Based on “Antinomy,” which is the ending credits song of Nier: Automata Ver1.1a written and performed by the Japanese rock band Amazarashi, the 15-minute “non-credits” music video depicts a puppet show reenacting the story of Nier: Automata.

However, this is no “Life in Technicolor ii.” Told from the perspective of the game’s antagonists: “machine lifeforms” resembling rudimentary wind-up toys, the play depicts the machines as analogous to child soldiers, placed in a violent struggle beyond their understanding by their mysterious creators “Father” and “Mother,” two original characters created and written by Yoko Taro specifically for the music video.

Eventually, the machines are urged to keep fighting while averting their eyes from the horrors of the war itself, donning blindfolds similar to those worn by 2B and 9S, the protagonists of Nier: Automata. This pattern continues, as the machines are forced to relinquish their ability to hear, to speak, and even feel as they are — as 2B puts it in her opening monologue at the beginning of Nier: Automata — perpetually trapped in a never-ending spiral of life and death.
++++
According to the passage on the "Antinomy" music video, who created the characters "Father" and "Mother," and for what purpose?

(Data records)
++++
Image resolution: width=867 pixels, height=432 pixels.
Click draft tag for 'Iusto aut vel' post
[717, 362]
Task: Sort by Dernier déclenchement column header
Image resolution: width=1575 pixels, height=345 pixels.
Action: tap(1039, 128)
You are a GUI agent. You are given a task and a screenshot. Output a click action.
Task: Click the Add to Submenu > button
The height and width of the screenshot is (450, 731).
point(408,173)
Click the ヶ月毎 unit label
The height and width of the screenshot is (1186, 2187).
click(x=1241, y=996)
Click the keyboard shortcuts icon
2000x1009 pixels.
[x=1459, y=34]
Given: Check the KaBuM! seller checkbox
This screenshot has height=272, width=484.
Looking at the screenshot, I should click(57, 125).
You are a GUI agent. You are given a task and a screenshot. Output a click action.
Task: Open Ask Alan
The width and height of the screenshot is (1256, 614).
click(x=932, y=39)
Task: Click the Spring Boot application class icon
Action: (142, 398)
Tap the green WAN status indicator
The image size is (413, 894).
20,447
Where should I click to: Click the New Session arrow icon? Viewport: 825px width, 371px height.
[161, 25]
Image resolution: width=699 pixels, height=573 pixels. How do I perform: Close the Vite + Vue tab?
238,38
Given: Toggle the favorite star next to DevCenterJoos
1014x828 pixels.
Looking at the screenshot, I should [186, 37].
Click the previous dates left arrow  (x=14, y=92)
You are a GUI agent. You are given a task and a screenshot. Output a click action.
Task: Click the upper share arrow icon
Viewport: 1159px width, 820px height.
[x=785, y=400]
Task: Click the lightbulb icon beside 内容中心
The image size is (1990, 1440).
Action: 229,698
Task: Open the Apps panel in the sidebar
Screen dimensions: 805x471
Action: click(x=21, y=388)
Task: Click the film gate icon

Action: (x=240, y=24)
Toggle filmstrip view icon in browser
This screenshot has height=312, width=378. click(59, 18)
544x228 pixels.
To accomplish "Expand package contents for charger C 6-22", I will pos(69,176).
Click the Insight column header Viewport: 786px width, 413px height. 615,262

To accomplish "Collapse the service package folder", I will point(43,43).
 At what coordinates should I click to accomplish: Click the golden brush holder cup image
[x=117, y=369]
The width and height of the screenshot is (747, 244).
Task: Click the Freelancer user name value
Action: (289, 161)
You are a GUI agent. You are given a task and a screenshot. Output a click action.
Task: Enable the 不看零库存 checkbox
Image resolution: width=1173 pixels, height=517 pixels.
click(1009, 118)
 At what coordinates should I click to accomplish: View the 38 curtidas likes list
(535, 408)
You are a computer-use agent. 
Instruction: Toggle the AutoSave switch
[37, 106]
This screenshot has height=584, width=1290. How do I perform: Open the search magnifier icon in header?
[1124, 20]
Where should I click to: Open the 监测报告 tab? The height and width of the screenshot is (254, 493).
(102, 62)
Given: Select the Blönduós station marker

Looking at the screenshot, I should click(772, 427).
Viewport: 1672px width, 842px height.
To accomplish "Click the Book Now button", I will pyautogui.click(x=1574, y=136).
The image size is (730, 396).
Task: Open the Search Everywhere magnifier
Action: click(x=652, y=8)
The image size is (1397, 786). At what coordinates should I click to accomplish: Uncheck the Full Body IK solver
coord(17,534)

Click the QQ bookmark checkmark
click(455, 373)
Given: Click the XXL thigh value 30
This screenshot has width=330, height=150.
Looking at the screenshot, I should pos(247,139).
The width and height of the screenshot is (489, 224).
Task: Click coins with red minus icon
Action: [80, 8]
++++
Complete answer - Yoko Taro created and wrote them specifically for the music video.